With elections coming up, many lawmakers will be too busy campaigning in October and some may be lame ducks in November.

Nonetheless, the governor is still hoping for a special session. "We want to get this done," said Carpenter. "We understand there are Utahns in need of care."

Utah is negotiating an alternative to Medicaid expansion because the governor and Legislature did not want to join the 28 states that are accepting hundreds of millions of federal dollars to expand their Medicaid programs.

The Affordable Care Act, or Obamacare, envisioned that all states would expand Medicaid, but the Supreme Court ruled in 2012 that states could opt out.

Twenty-one states are sitting on the sidelines, either refusing to expand Medicaid until states are given more flexibility in 2017, or waiting to see what alternatives Utah and other states are able to negotiate.

The result of opting out, as Utah so far has done, is that it creates a coverage gap for low-income residents: they earn too much to qualify for Medicaid under existing rules but they earn too little to get subsidies on the federal marketplace,

Estimates of the number of Utahns in the gap vary widely, from 45,000 to 77,000. They include single adults who don't have children and are not disabled or elderly but earn less than the federal poverty level, and those with children who make less than half the poverty level, which is $19,790 for a family of three.

Utah has wrested more flexibility for setting up its Medicaid alternative than any other state, David Patton, chief of the Utah Health Department, told the task force.

Among the concessions by HHS, he said, is a clause that will allow Utah to automatically enroll insurance subsidy recipients with the Department of Workforce Services so they can get job training or help finding a job. Pennsylvania came closest with a "work incentive" clause.

But it's not the work requirement Herbert had hoped for.

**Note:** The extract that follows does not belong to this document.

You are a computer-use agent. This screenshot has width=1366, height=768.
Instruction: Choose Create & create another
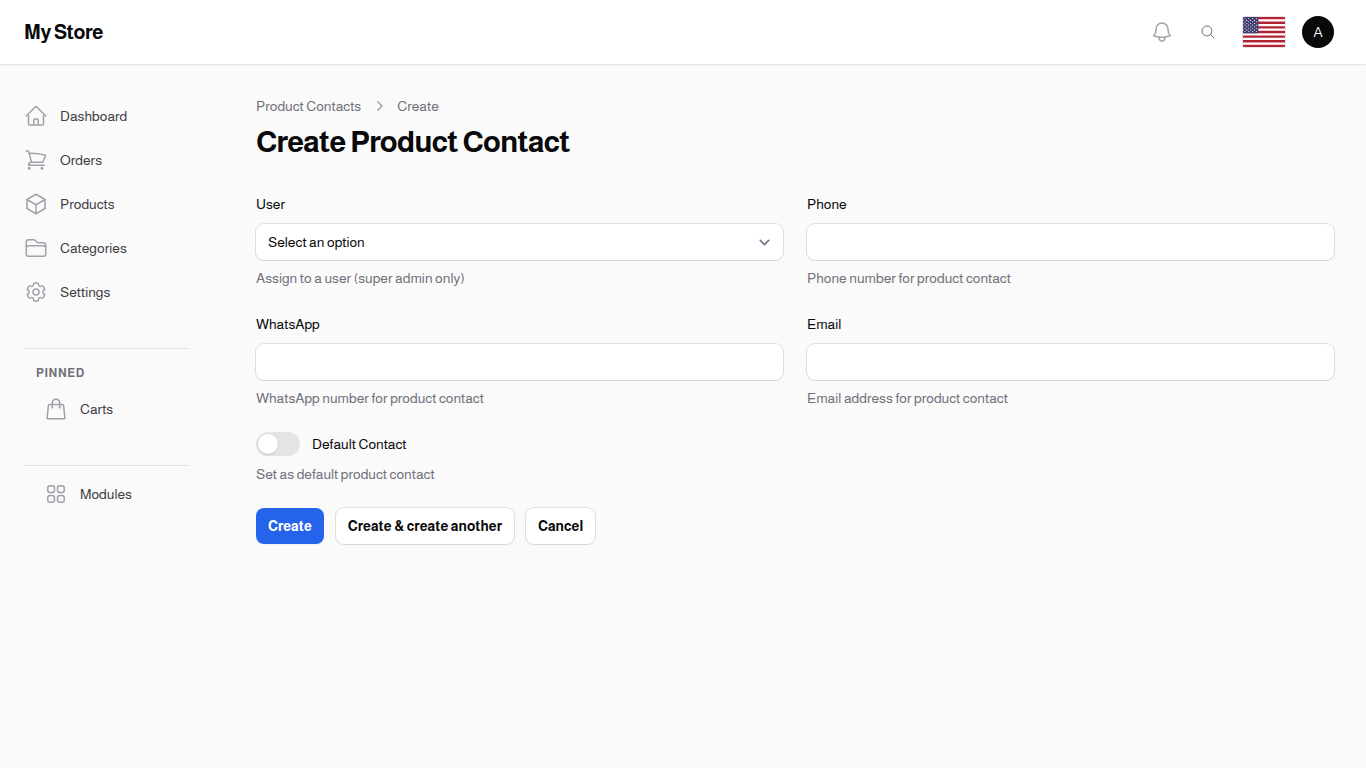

The agreement language on that point is still being written, Patton told the task force. "What we have in mind is an opt-out provision, but it won't be advertised to people," he said. "If they actually resist heavily and tell us they want out of this, then we'll have a provision where they can opt out of it."

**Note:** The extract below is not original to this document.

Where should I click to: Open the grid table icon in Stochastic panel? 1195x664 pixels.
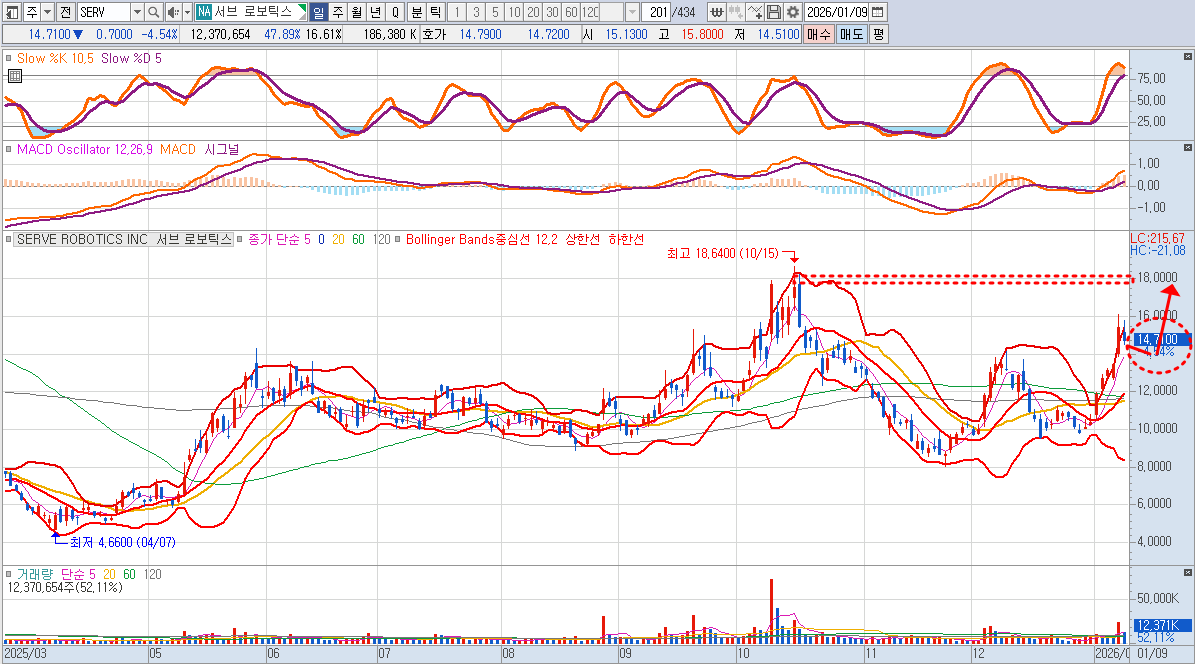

Rep. Robert Spendlove, R-Sandy, sat in on Thursday's task force meeting and was unhappy that Herbert's work requirement has now become a "work effort."

"We are talking about able-bodied people that can work. Not having a work requirement I find very troubling," said Spendlove, an economist who formerly was the governor's director of federal relations.

While the work issue may be one stumbling block for the Legislature, there is another: Herbert's Healthy Utah plan would provide insurance subsidies to those making up to 133 percent of the federal poverty level — not just those in the coverage gap who make less than poverty level.

And those with incomes from 100 percent to 133 percent of poverty already qualify for insurance subsidies on the federal marketplace.

"That zero to 100 percent (of poverty) are most vulnerable," said Gibson. "I'm more inclined to help them."

The governor is going for the larger group because millions of dollars are at stake. The feds will give the state a 90-10 match if Healthy Utah covers folks up to 133 percent of poverty, but a 70-30 match if it covers only those earning up to the poverty level.

House Speaker Becky Lockhart, R-Provo, cautioned her fellow Republicans in the caucus last week to not get too hung up on the governor's proposal, which last winter she called "straight-up Obamacare expansion."

"This isn't an all-or-nothing. This isn't the governor's [plan] or nothing," she said. "There are other options out there the task force is working on."

Robert Gehrke contributed to this story.